Hoovina Hadagalli has a special kind of the jasmine flower species growing and this kind has been geo-tagged and also recognized by the Horticulture Department of India. Geo-tagging is a term, more specifically known as Geographical Indication and it stands for the place being identified more efficiently by its products or by things that can be majorly found there.

The kind of jasmine grown in this particular taluk is called Hadagali Jasmine and the production of this kind of flower has been varying over the years. From 2016 to 2019 (start), the production has been on a slow, ascending scale and the taluk reports do show a positive side on the whole but on the ground level basis, farmers don’t seem to agree with the reports, not even in the slightest. The problems faced by the Horticulture Department are that the rate of cultivation is decreasing every year due to the shortage of labour.

The department believes that the growth of cultivation could be seen also because the number of registered lands has been increasing over the past few years. Hence, even if the rate is shown on an increasing scale, it is because the total number of fields in the sector has been increased due to proper registration.

Jasmine is an extremely delicate flower which needs to be handpicked very carefully and laborers need to be more careful than usual while plucking them during the blooming season. The impending work becomes too taxing for the laborers who get a meagre fee in comparison to their efforts. Other than Jasmine, there has been the cultivation of all season fruits like Pomegranate, Papaya, and Banana.
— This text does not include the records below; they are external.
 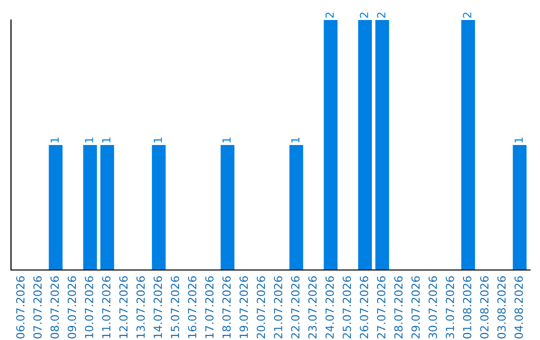 What do you see at coordinates (347, 307) in the screenshot?
I see `x-tick-label: 25.07.2026` at bounding box center [347, 307].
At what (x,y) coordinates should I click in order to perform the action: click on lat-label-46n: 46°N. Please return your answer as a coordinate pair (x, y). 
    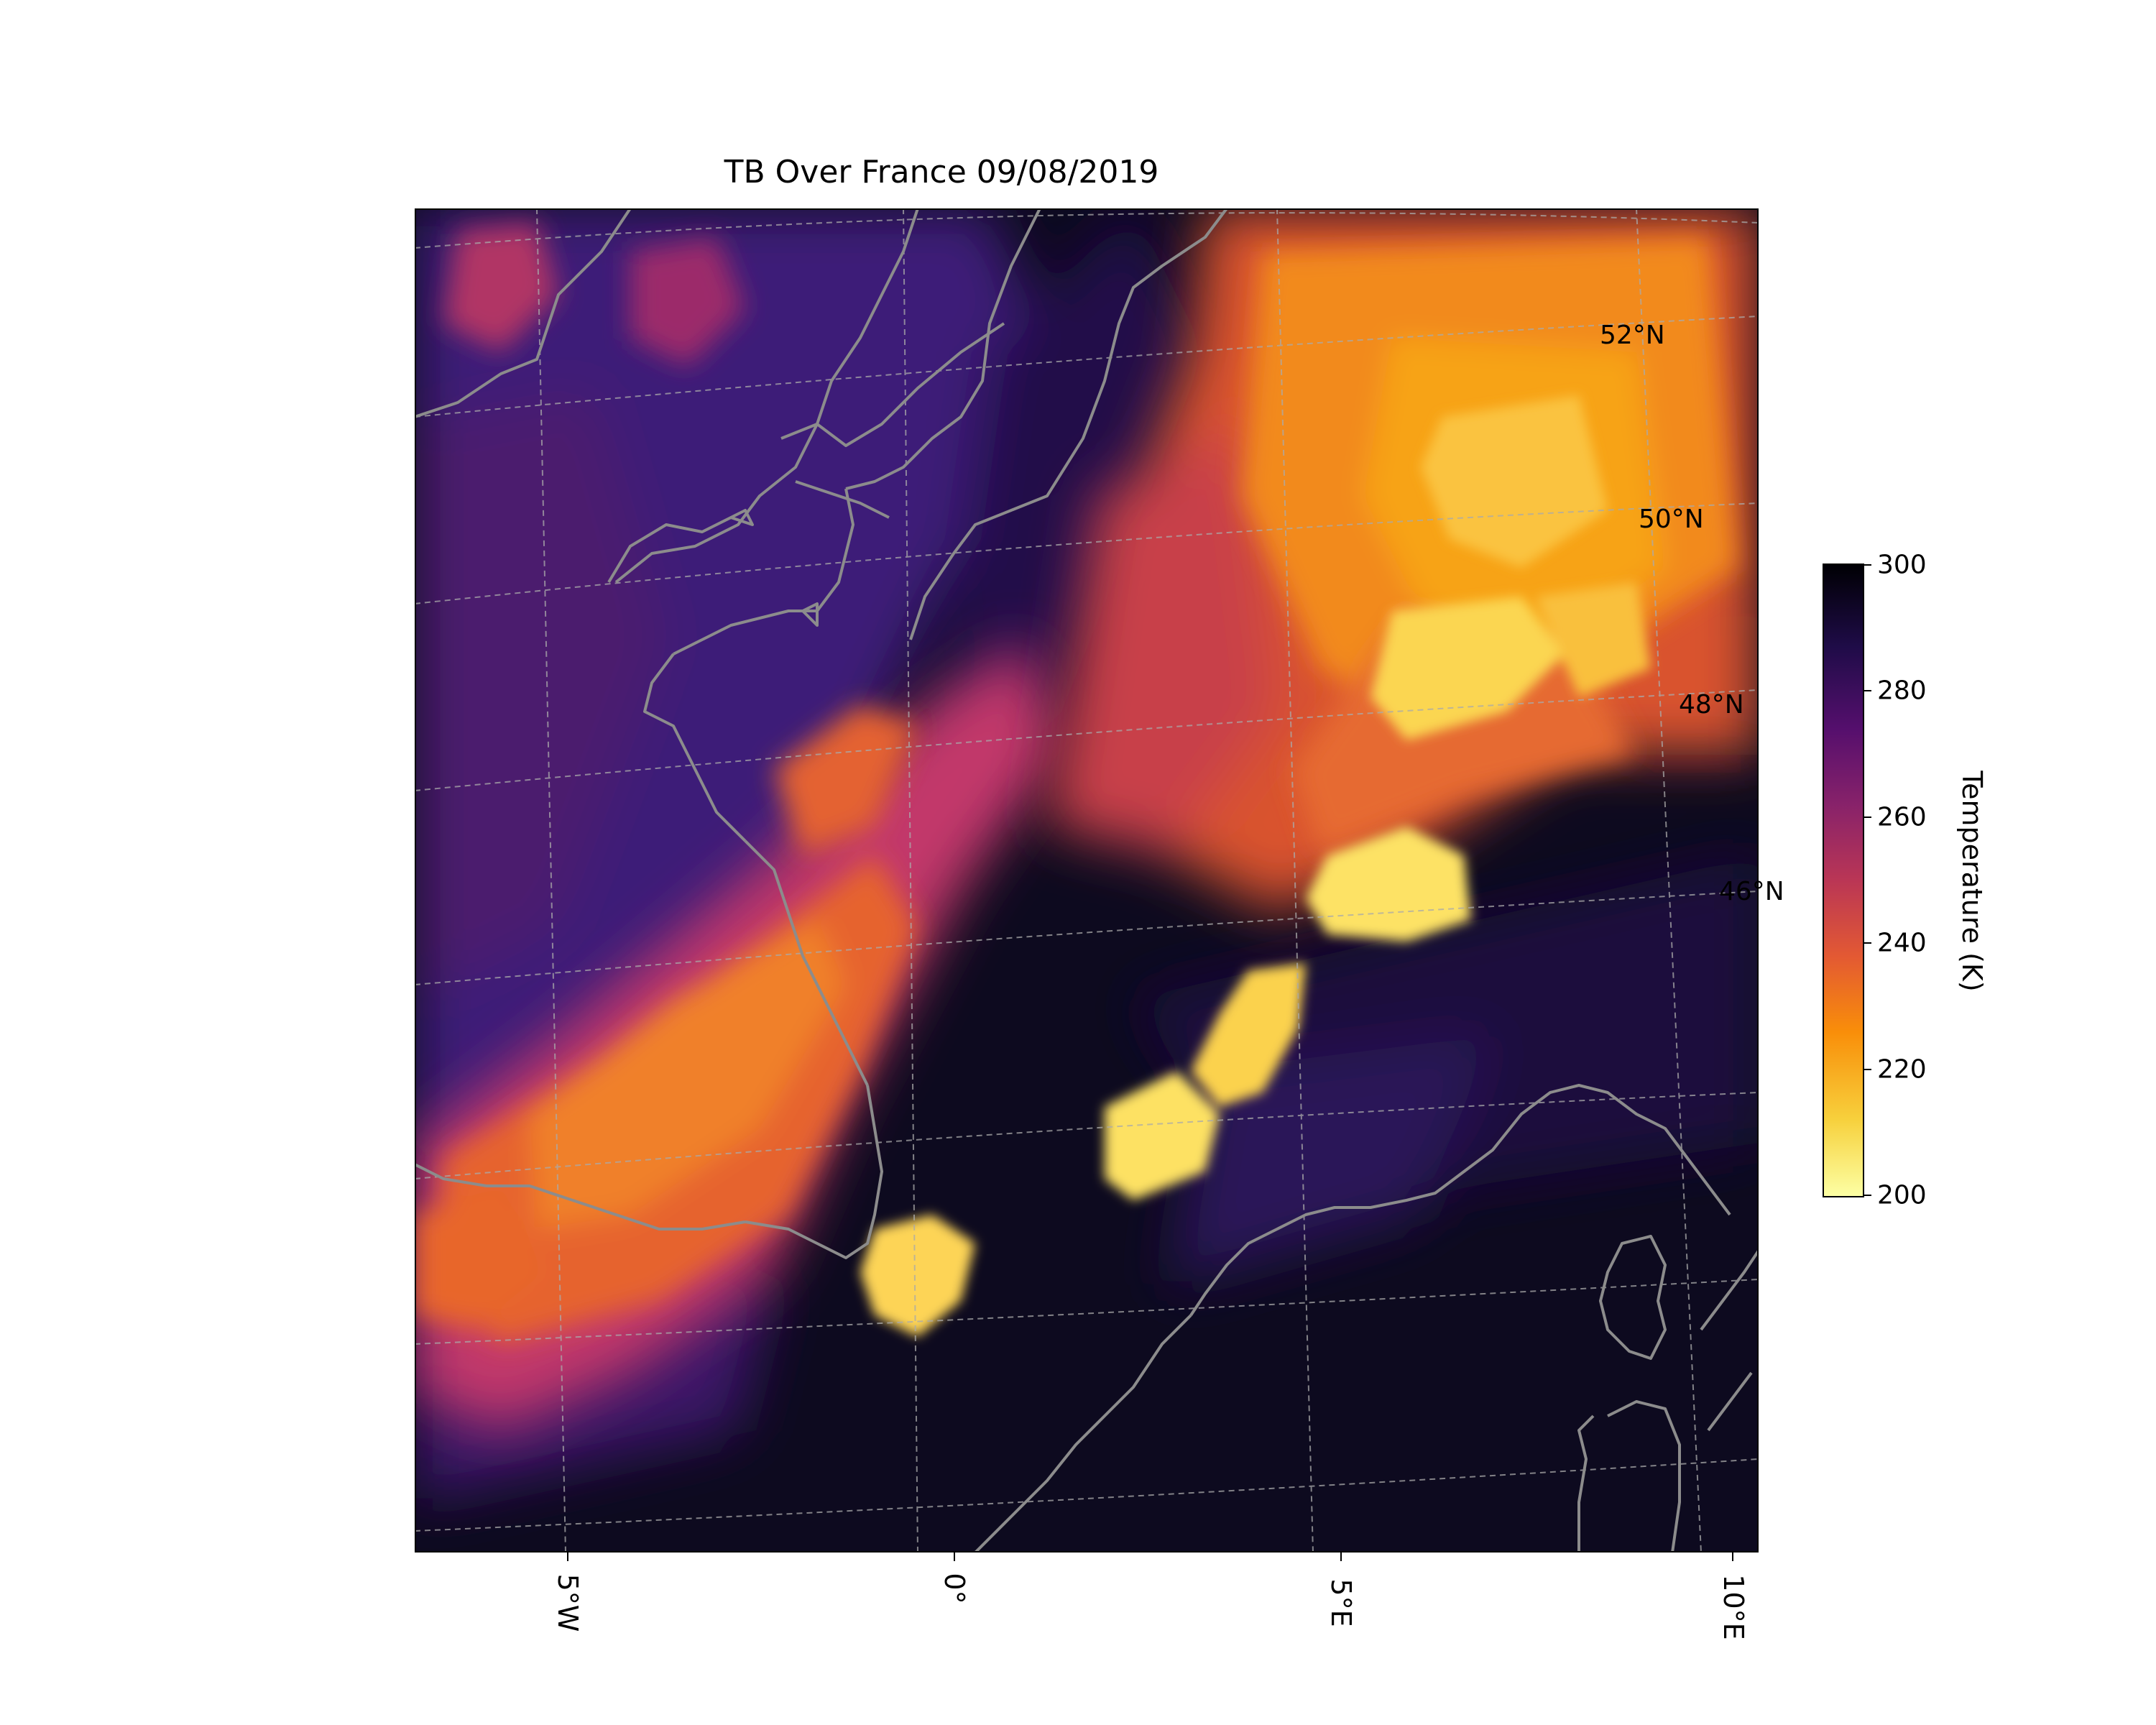
    Looking at the image, I should click on (1752, 892).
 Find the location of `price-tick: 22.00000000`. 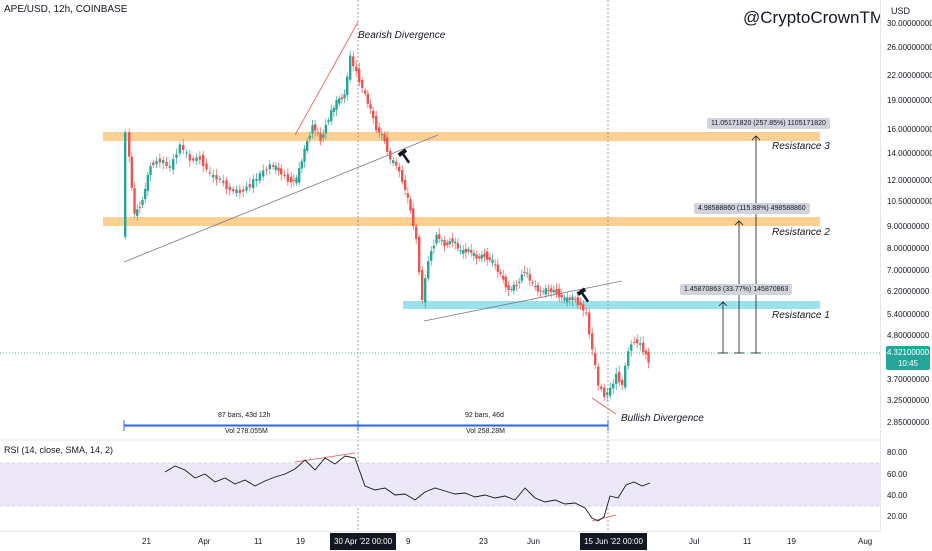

In Hoovina Hadagalli, there are 200/300 hectares of Pomegranate being cultivated, 100 hectares of Papaya and 250 hectares of Banana being grown as well. These crops are grown under better circumstances as the farmers fall under the NREGA scheme and they can avail the profit of the scheme as well as the subsidized fertilizers. At present, on comparing the effort needed between these crops and Jasmine as a crop, it would definitely show on which crop is more profitable and economic.

Shiva Prakash, Kamala, Dinesh are few of the people who could represent the situation of jasmine farming in the taluk of Hoovina Hadagalli. Their torn eyes and tired faces have several stories to mention how difficult it is to hone the reigns as a successful farmer when it comes to this kind of cultivation. The positivity is that they farm on an extremely passionate ethic as they find their calling in it but this calling does hold expensive blowbacks as well as risks of a lower profit.